Noise-Tolerant Coreset-Based Class Incremental Continual Learning
Edison Mucllari, Aswin Raghavan, Zachary Alan Daniels
TL;DR
This work investigates the robustness of class-incremental continual learning (CIL) when training data are corrupted by label noise or uncorrelated instance noise. It derives a bound for CRUST under additive instance noise and develops two noise-tolerant replay strategies, Continual CRUST and Continual Cosine-CRUST, to build robust replay buffers in a continual setting. Through extensive experiments on five diverse datasets, the authors show that the proposed methods substantially outperform traditional memory-based baselines in terms of final accuracy and forgetting under noise, while preserving high coreset purity. The results highlight the practical potential of noise-tolerant coresets for reliable continual adaptation in vision systems across domains, including medical imaging and remote sensing.
Abstract
Many applications of computer vision require the ability to adapt to novel data distributions after deployment.
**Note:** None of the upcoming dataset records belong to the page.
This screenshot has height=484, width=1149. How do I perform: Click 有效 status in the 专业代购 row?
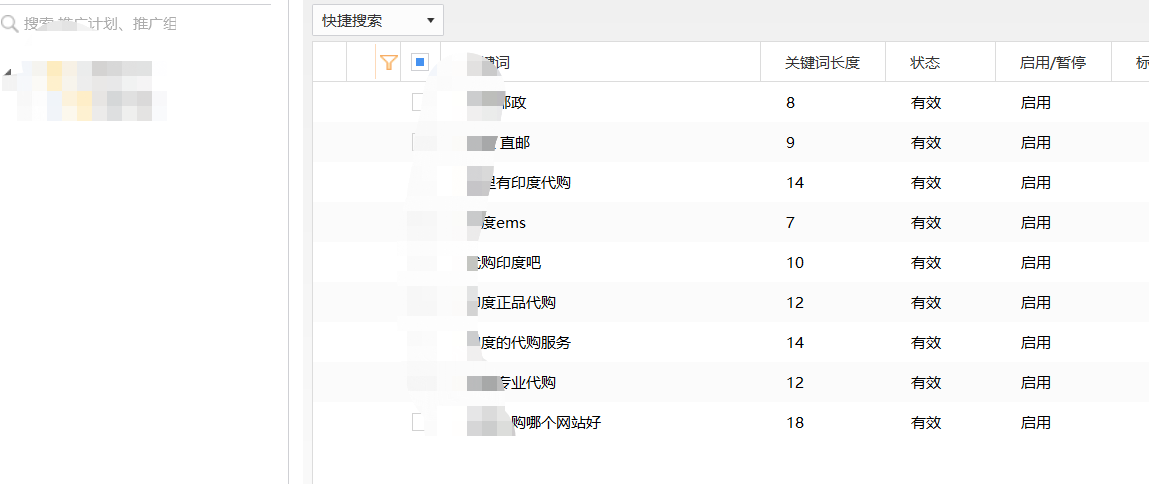[x=925, y=382]
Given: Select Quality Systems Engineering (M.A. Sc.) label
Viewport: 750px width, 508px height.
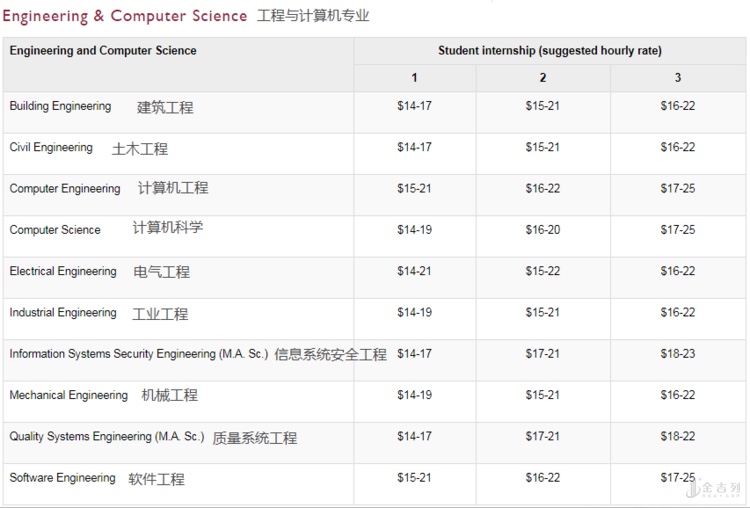Looking at the screenshot, I should (107, 437).
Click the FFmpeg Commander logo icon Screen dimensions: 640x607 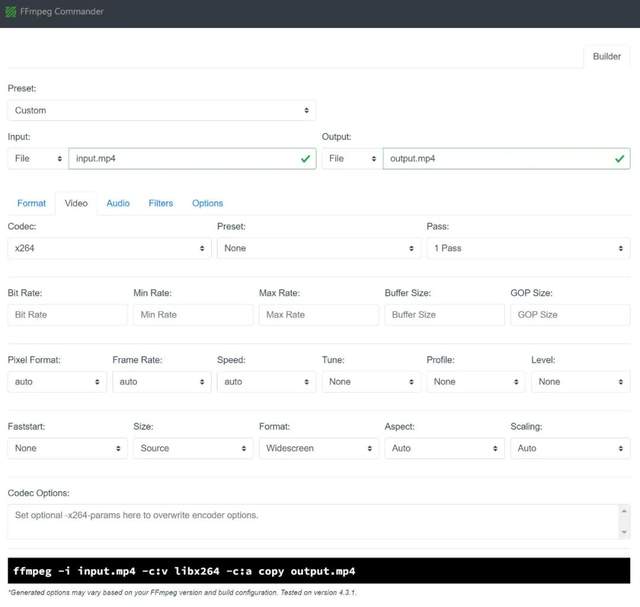[x=10, y=11]
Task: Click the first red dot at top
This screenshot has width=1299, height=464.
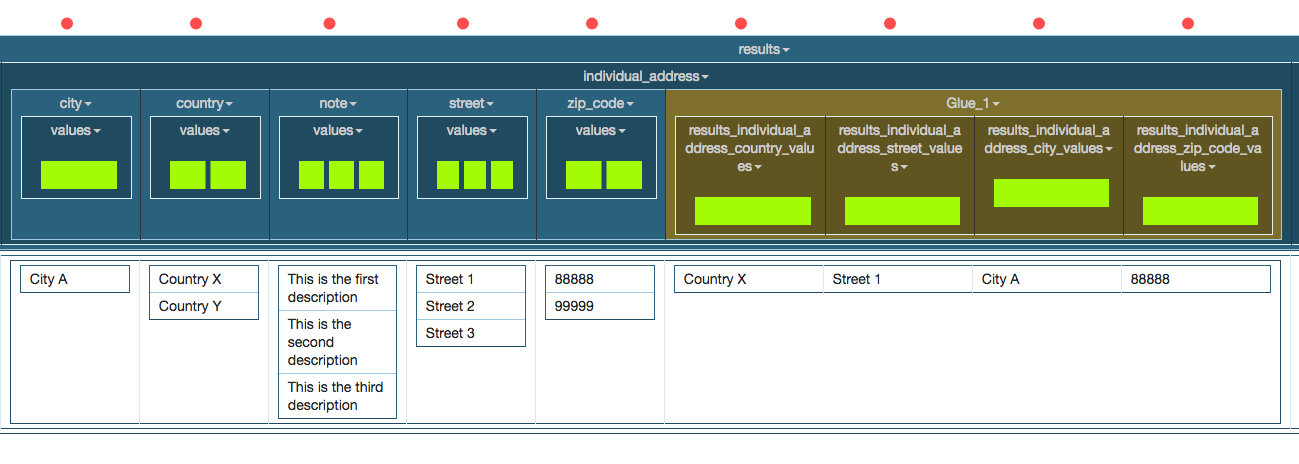Action: point(67,23)
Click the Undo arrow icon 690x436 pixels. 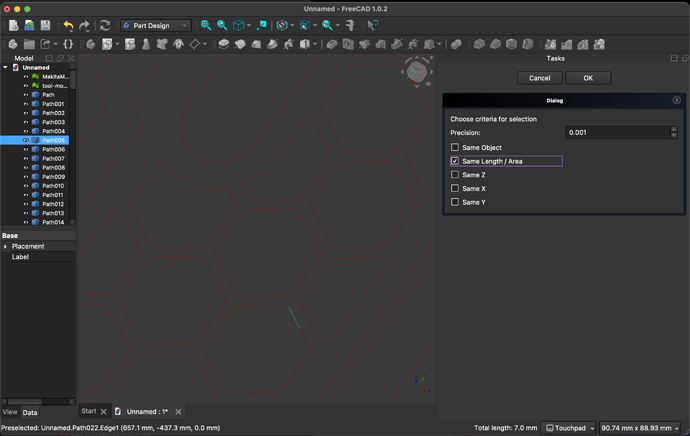click(68, 25)
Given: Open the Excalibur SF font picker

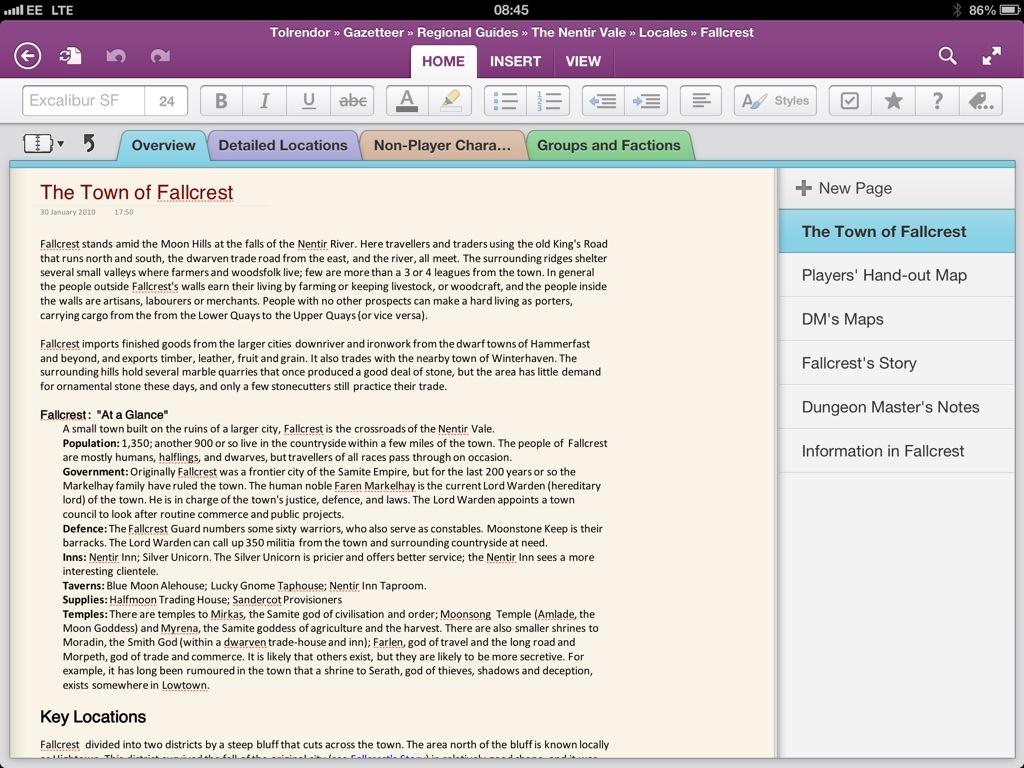Looking at the screenshot, I should point(84,101).
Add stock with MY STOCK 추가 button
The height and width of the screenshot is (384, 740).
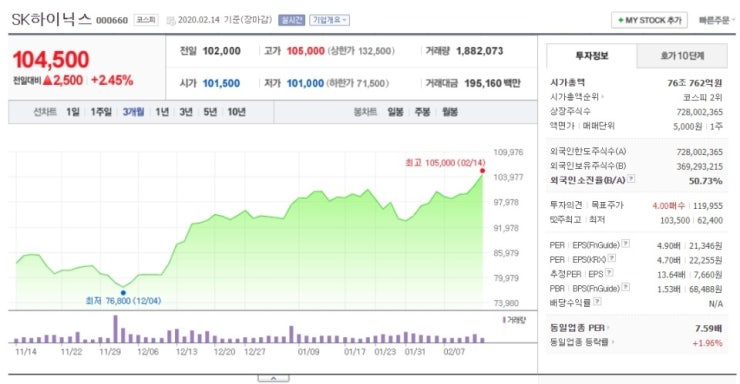(649, 20)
Adaptation requires algorithms capable of continual learning (CL). Continual learners must be plastic to adapt to novel tasks while minimizing forgetting of previous tasks.However, CL opens up avenues for noise to enter the training pipeline and disrupt the CL. This work focuses on label noise and instance noise in the context of class-incremental learning (CIL), where new classes are added to a classifier over time, and there is no access to external data from past classes. We aim to understand the sensitivity of CL methods that work by replaying items from a memory constructed using the idea of Coresets. We derive a new bound for the robustness of such a method to uncorrelated instance noise under a general additive noise threat model, revealing several insights. Putting the theory into practice, we create two continual learning algorithms to construct noise-tolerant replay buffers. We empirically compare the effectiveness of prior memory-based continual learners and the proposed algorithms under label and uncorrelated instance noise on five diverse datasets. We show that existing memory-based CL are not robust whereas the proposed methods exhibit significant improvements in maximizing classification accuracy and minimizing forgetting in the noisy CIL setting.